“The authority in charge of the national identity system had earlier this year announced that it will include face recognition alongside iris or fingerprint scan as a means of verifying users, helping those who face issues in biometric authentication or have worn-out fingerprints…
It is aimed at helping people who face difficulty in biometric authentication due to old age, hardwork or worn-out fingerprints, to authenticate their identity for accessing services, benefits and subsidies.”
It has been a while since we last called attention to India’s UIDAI. Nevertheless, it is very exciting that India is adding facial recognition to its UID toolkit.
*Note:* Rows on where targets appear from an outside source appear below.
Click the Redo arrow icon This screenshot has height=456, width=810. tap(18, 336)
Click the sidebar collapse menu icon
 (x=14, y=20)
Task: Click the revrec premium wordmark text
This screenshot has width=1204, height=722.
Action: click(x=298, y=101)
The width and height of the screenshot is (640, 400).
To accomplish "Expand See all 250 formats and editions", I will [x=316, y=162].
A few years ago we posted that in Odisha, a state in eastern India (2014 pop. 43.73 million), there were potentially 1 million true “errors,” or failed enrollments that are potentially valid and are described as those submitted on behalf of “very old people and children (between five to 10 years), whose finger prints and iris scans were not registered properly.”
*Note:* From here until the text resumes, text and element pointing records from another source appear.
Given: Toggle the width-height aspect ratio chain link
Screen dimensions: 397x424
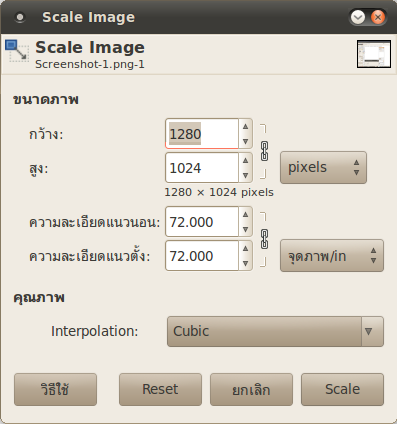Looking at the screenshot, I should tap(264, 151).

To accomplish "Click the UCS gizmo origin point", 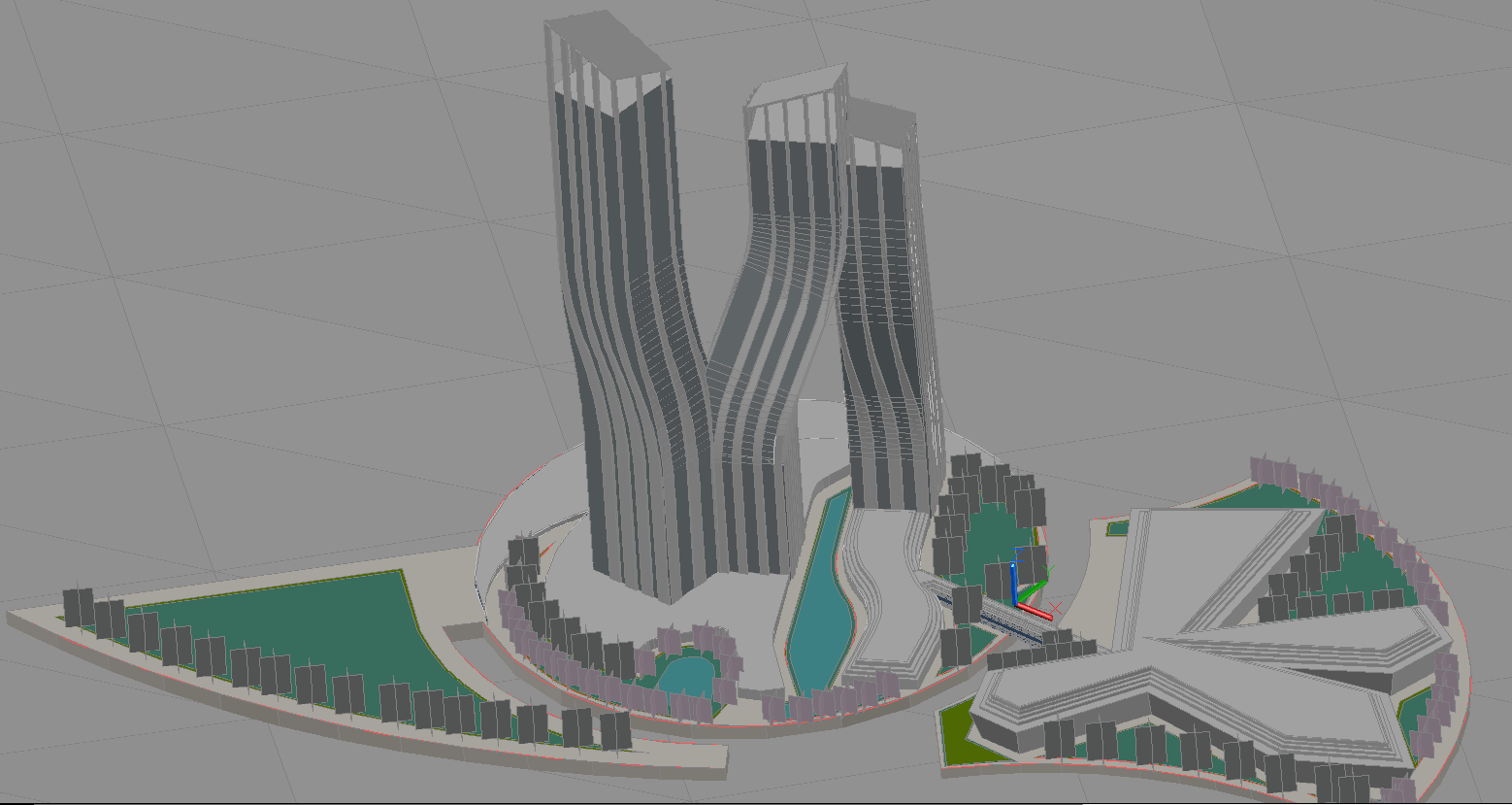I will [1016, 604].
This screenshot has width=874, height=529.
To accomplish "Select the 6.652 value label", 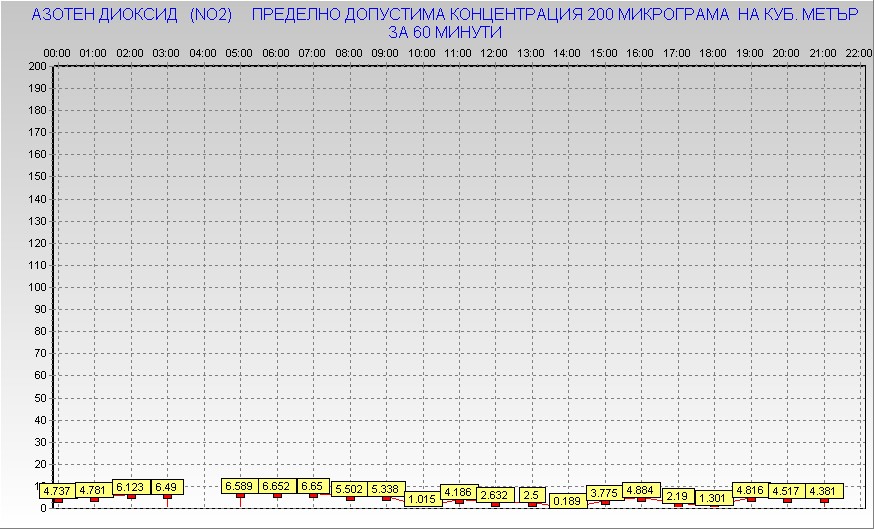I will (x=277, y=486).
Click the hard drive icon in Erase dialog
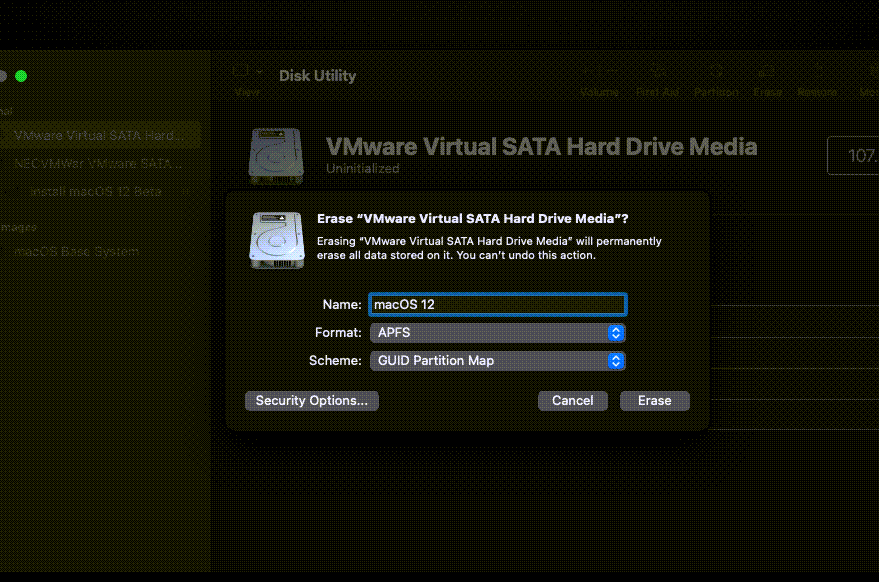The height and width of the screenshot is (582, 879). [276, 239]
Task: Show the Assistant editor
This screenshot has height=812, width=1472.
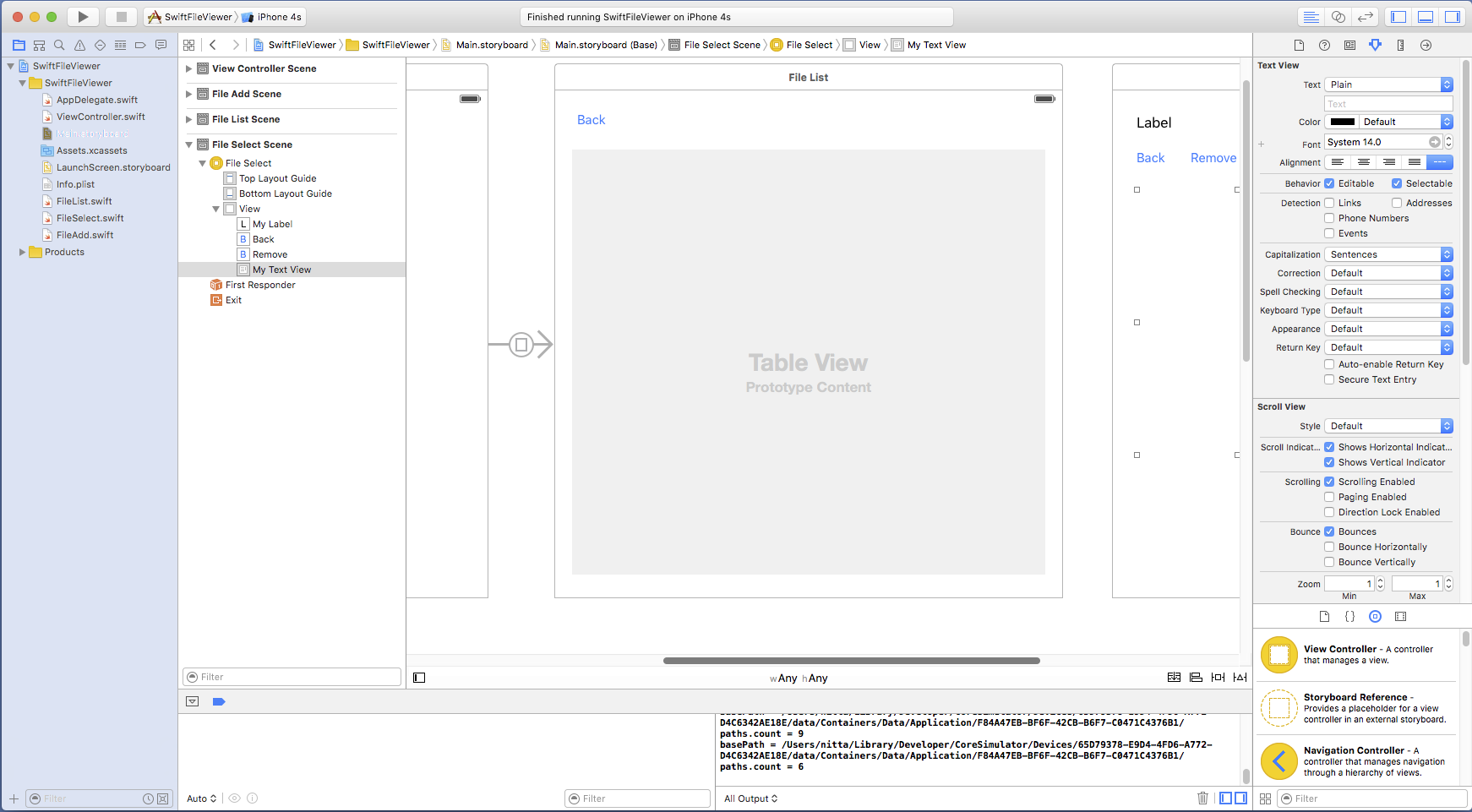Action: (1338, 17)
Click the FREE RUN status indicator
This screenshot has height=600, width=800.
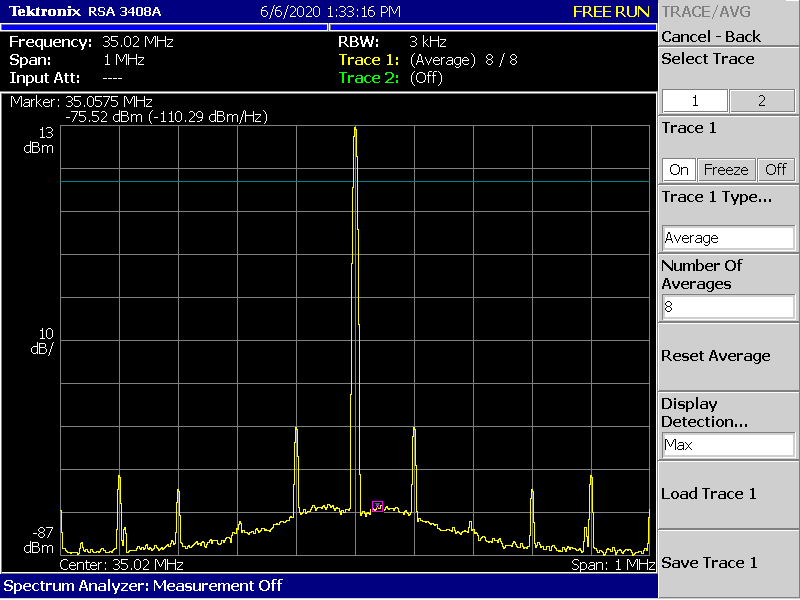tap(611, 12)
Moreover, As of May 2015, across India, around 618,000 (0.07%) of UID numbers had been issued with biometric exceptions where UID numbers were issued to individuals who simply could not be enrolled using fingerprint or iris technology.
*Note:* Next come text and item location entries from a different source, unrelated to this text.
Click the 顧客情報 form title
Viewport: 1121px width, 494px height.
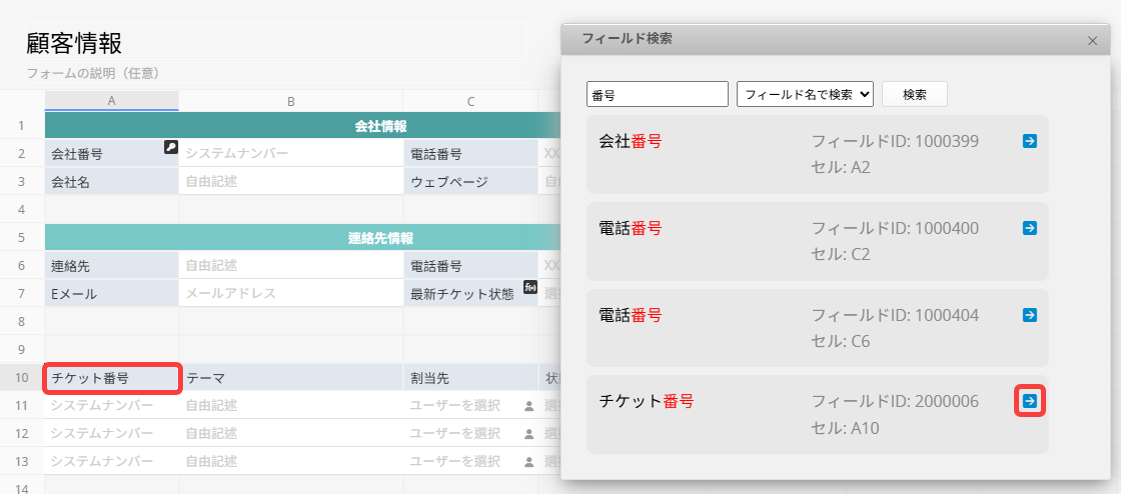pos(75,43)
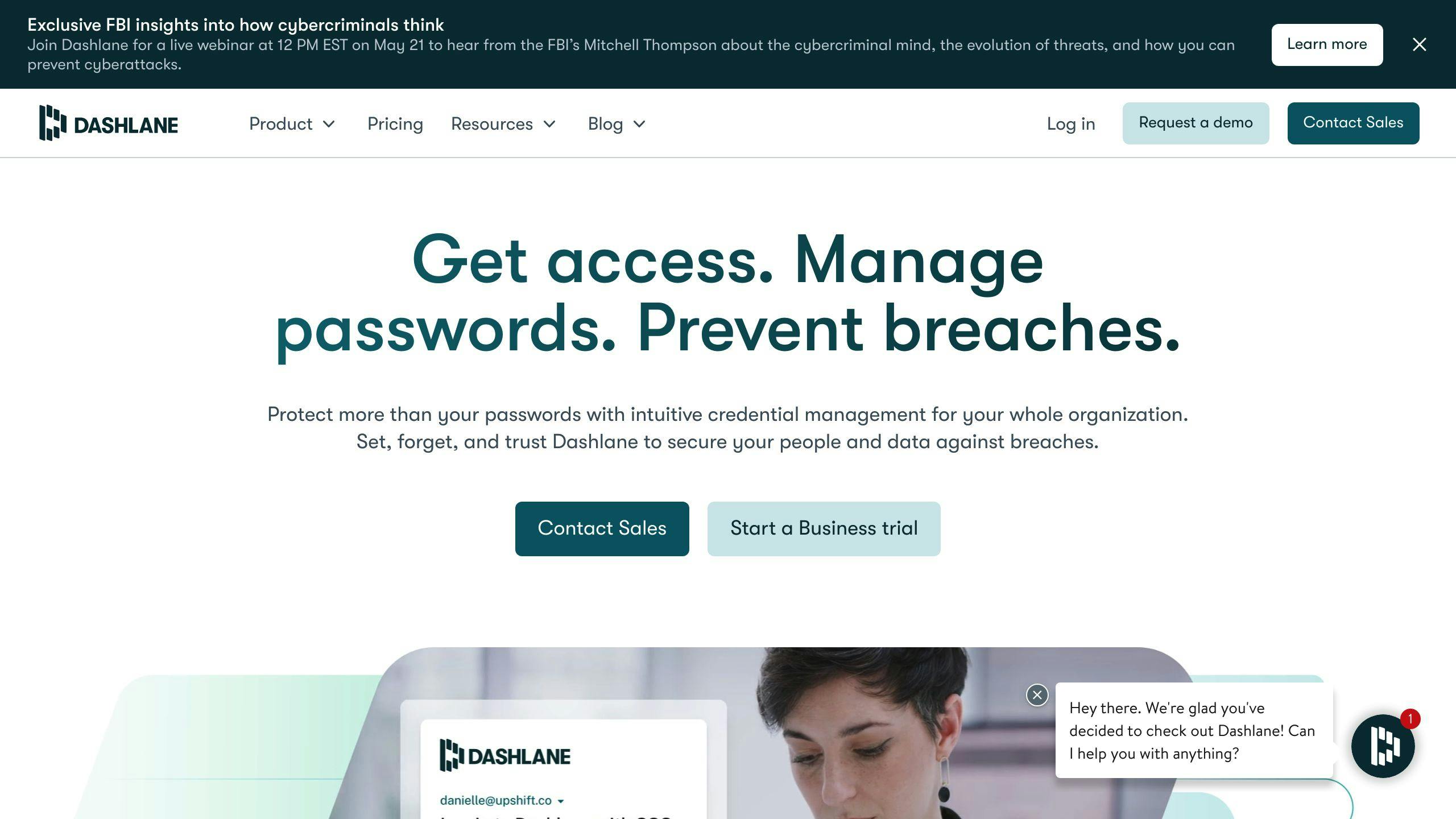Expand the Resources navigation menu

(x=504, y=123)
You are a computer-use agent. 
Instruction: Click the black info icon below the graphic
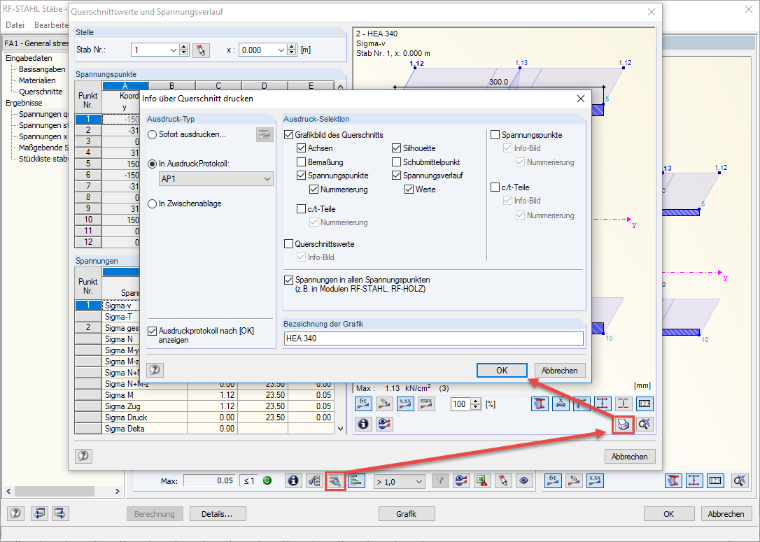pyautogui.click(x=363, y=424)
Adding facial recognition to the UID ecosystem should help bring more people into the system and reduce matching costs for all sorts of verification transactions for everyone due to the ubiquity of mobile cameras versus fingerprint and iris hardware.
Facial recognition seems to have a lot of market momentum at the moment, and because of the sheer size and scope of India’s UID efforts, everything they do produces a trove of data on large-scale biometric deployments.